In 1909, Edward Titchener (famous dude in psychology) introduced the term “empathy” into the English language. “Empathy” is a translation of the German word “einfühlung” or “feeling into.”
But before the introduction of empathy to English speakers, the concept had an interesting birth and journey.
The birth of “empathy” or “einfühlung” came about in the second half of the 1800s. German philosophers used “einfühlung” to describe a person’s experience with art. Although the philosophers were chatting about “einfühlung,” the word didn’t appear in print until 1873 when a student (Robert Vischer) used it in his doctoral thesis. Thirty years later, a famous German philosopher (Theodor Lipps) formalized “einfühlung.” This formalized definition is what Titchener introduced to English speakers:
“Einfühlung” described a person’s internal psychological or bodily process triggered by art. The essence of this concept is that people don’t just intellectually understand that a piece of art is supposed to project an unhappy person or emotion – rather the viewer actually experiences the unhappiness.
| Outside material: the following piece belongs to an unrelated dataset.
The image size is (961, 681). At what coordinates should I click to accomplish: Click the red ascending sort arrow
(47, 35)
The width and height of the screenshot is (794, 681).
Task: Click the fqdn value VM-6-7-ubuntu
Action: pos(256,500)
With time, many things change. The same is true of “empathy.” However, this original definition is still part of the concept. Keep in mind that today’s researchers quibble about the fine details of “empathy” – but generally, it is divided into two kinds. This emotional empathy as described by the student (Vischer), philosopher (Lipps), and famous dude in psychology (Titchener), and cognitive empathy – the intellectual, cerebral understanding of another person’s state.
The evolution of empathy is rather cool, isn’t it?
Lipps, T., 1903. Einfühlung, innere Nachahmung und Organempfindung. Archiv für die gesamte Psychologie, 1,185–204.
Titchener, E., 1909. Experimental Psychology of the Thought Processes.Macmillan, New York.